Thelma Ritter plays the insurance nurse who comes in daily, and who also gets involved in the climax; always a wonderful actress, she's so in tune with her role here that you never question that she could be anything else. The only disappointment in the film, I think, is Raymond Burr, who, like most of the neighbours, is seen for most of the film only at a distance, or through a telephoto lens. Burr, who plays the possible murderer, seems not quite a home in the movie: it may not help that he barely gets any actual lines to speak, because he's always too far away to be heard; but it just seems that he isn't quite sure of what role he's playing. 

Being far away from the camera doesn't stop the various actors and actresses playing the other neighbours from giving real life to their roles: the pirouetting musical comedy dancer, the female sculptor, the newly-married couple, the dog-owning couple who sleep out of the fire escape because of the heat; the love-song composer, and 'Miss Lonelyhearts', the woman who nearly commits suicide in her loneliness. Ironically, this is visible to us, but Stewart and co are so concerned with their 'suspect' that they nearly miss seeing it happen.  

Scene from Stewart's 'apartment'; showing some of the
other dwellings. 
The enormous set, which is four storeys high and surrounds a courtyard, was built in the studio. There's a busy street just visible through an alleyway, with a working restaurant, and cars and trucks driving past. Pedestrians walk and delivery men deliver; birds fly around. There's even a downpour that sends the couple sleeping on the fire escape scuttling inside. We know that these various apartments aren't real, from the skimpy bed-sit to the room big enough to take a grand piano, but they become real for us as we share Stewart's voyeurism. 

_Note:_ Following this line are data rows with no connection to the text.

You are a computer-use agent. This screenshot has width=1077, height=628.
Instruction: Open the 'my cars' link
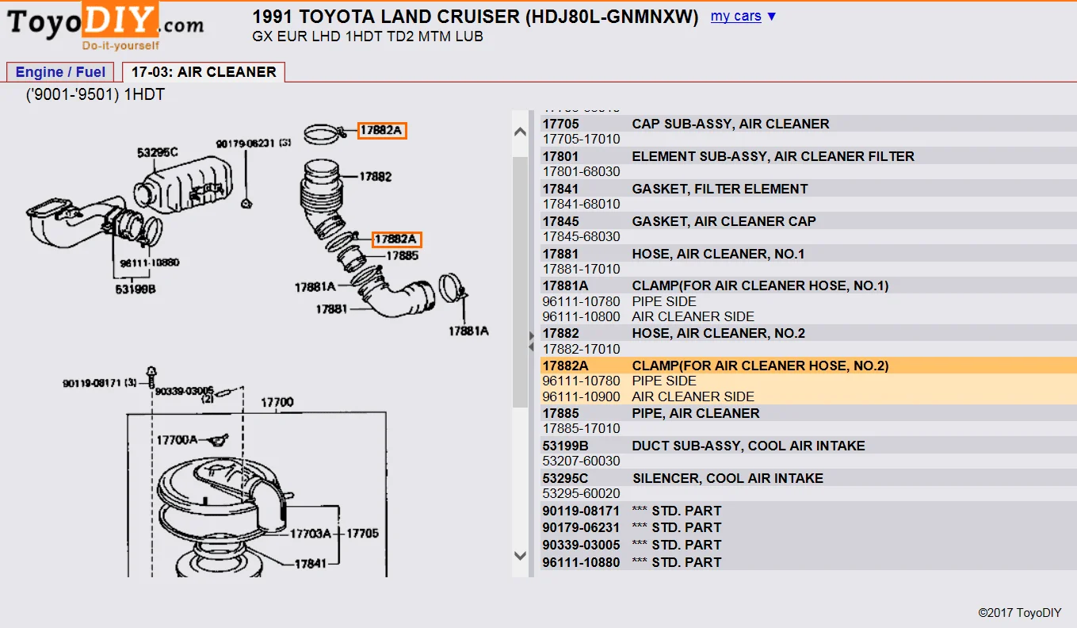point(735,16)
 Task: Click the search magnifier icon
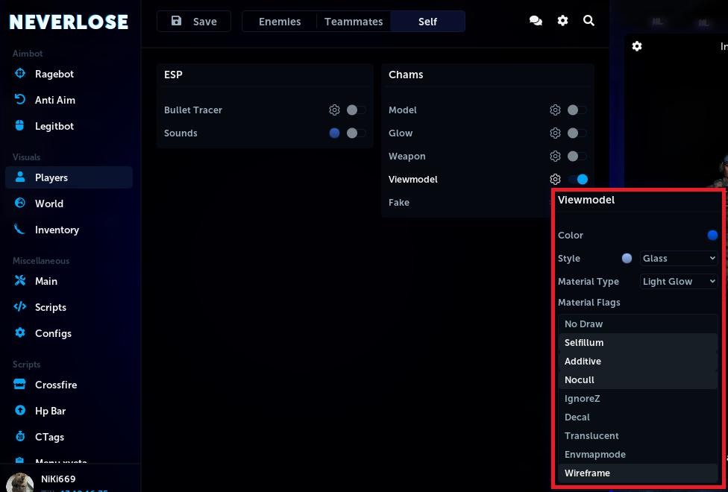click(x=589, y=21)
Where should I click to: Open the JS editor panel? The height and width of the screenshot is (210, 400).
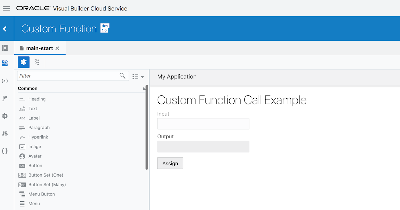(5, 133)
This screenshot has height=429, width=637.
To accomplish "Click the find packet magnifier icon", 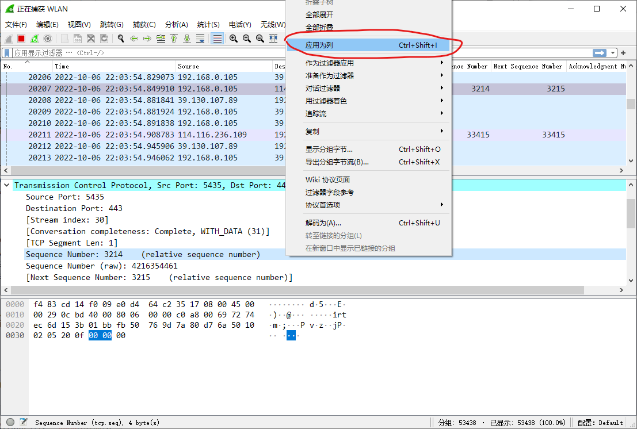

The organisation of the movie is scrupulous in its details (including Hitchcock himself winding up a seven-day clock in the musician's apartment at one point). And the sense of claustrophobia is maintained until the end. Then there's the script, which is wonderfully articulate and full of great lines; Stewart at his best, Kelly at her best and Hitchcock somehow providing all this magic in his apparently casual way.